Microsoft, Windows, Windows NT, Windows NT Advanced Server, SQL Server for Windows NT are trademarks and/or registered trademarks of Microsoft Corporation.

Other product names mentioned herein may be trademarks and/or registered trademarks of their respective companies.

©1997 Compaq Computer Corporation. All rights reserved. Printed in the U.S.A.

## Performance of Pentium Pro and Pentium II Processor/Cache Combinations

First Edition (May 1997) Document Number 436A/0597

#### INTRODUCTION

Processor speed, quoted in megahertz (MHz), is only one factor that determines system performance. Other factors such as memory speed, cache size, I/O bandwidth, internal CPU architecture, and the application environment also play roles. The hardware configuration and application environment will dictate which of these factors have the greatest impact on performance.

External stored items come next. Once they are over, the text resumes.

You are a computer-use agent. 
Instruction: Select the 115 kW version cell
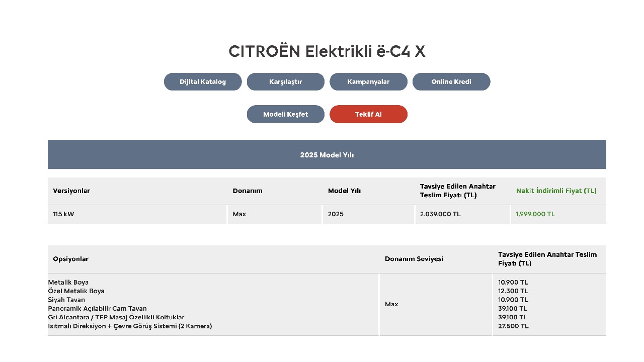pos(63,214)
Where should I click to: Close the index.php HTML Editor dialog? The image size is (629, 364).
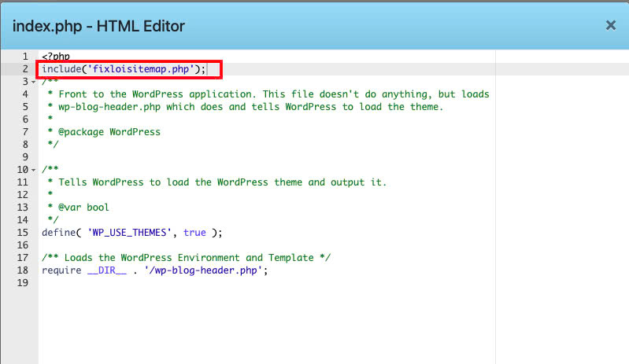point(610,25)
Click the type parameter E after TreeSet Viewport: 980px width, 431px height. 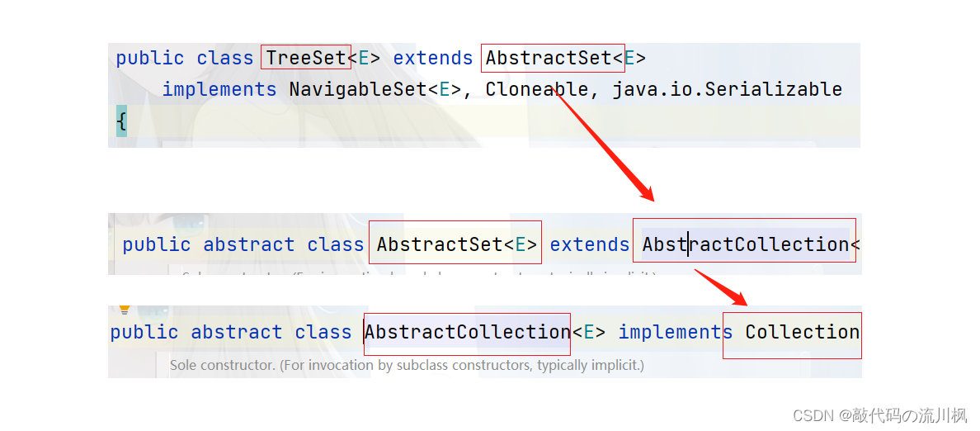coord(364,58)
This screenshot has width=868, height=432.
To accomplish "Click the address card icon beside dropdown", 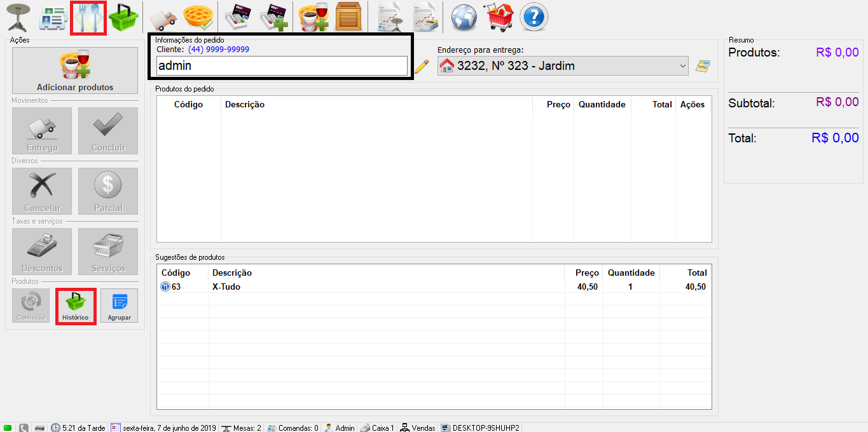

This white paper will describe the current Pentium Pro and Pentium II cache architectures and present a model of the relative effects of different speed and cache size options. The impact of these factors will be further explored by examining several system benchmark examples.

#### CACHE ARCHITECTURE

#### **The Function of Cache Memory**

Two basic components of performance are memory access time and instruction execution time. Simply put, memory access time is a measure of the time the processor must wait for data or instructions. One way to improve the memory access time is to use cache memory to store the most recently referenced memory locations. The access time for cache memory is usually faster than system memory, and the cache typically resides physically closer to the processor core. Increasing the cache size can improve the average memory access time by allowing more referenced addresses to be stored in the faster cache memory.

Cache size can be an especially critical factor in the performance of symmetric multiprocessing (SMP) systems. In current SMP servers and workstations each processor has its own cache memory, but all processors share system memory and the bus connections to system memory. As more processors are added, the processors will compete for access to the system memory bus. If two, or more, processors try to access system memory simultaneously, one must wait for the other, increasing its memory latency. At some point, the connections to system memory can become overloaded, creating a bottleneck. Increasing the size of the cache for the individual processors can reduce the number of accesses to system memory and thereby reduce traffic on the memory bus. For many SMP applications, enlarging the cache results in much better system performance than increasing the core processor speed. However, cache memory is typically much more expensive, byte for byte, than system memory and for most applications there is a point of diminishing returns for increases in the cache size. A cost-effective solution must weigh the additional cost for larger cache memory against any performance gain.

Both the Pentium Pro and Pentium II processors provide integrated cache memory as part of the processor module, but as the next two sections explain, the Pentium Pro and Pentium II caches differ in size, speed, and performance.

#### The Pentium Pro Cache Architecture

The Intel Pentium Pro architecture has two levels of cache memory, the primary or level 1 (L1) cache and the secondary or level 2 (L2) cache. The L1 cache is divided into an 8 KB instruction cache and an 8 KB dual-ported data cache. The L2 cache is connected to the processor through a 64-bit dedicated transaction-oriented bus that supports up to four concurrent cache accesses. Both caches and the processor core operate at the same speed. Increasing the processor speed, for example changing from a 166 MHz Pentium Pro to a 200 MHz Pentium Pro, will speed up both instruction execution time and cache memory access time (Figure 1).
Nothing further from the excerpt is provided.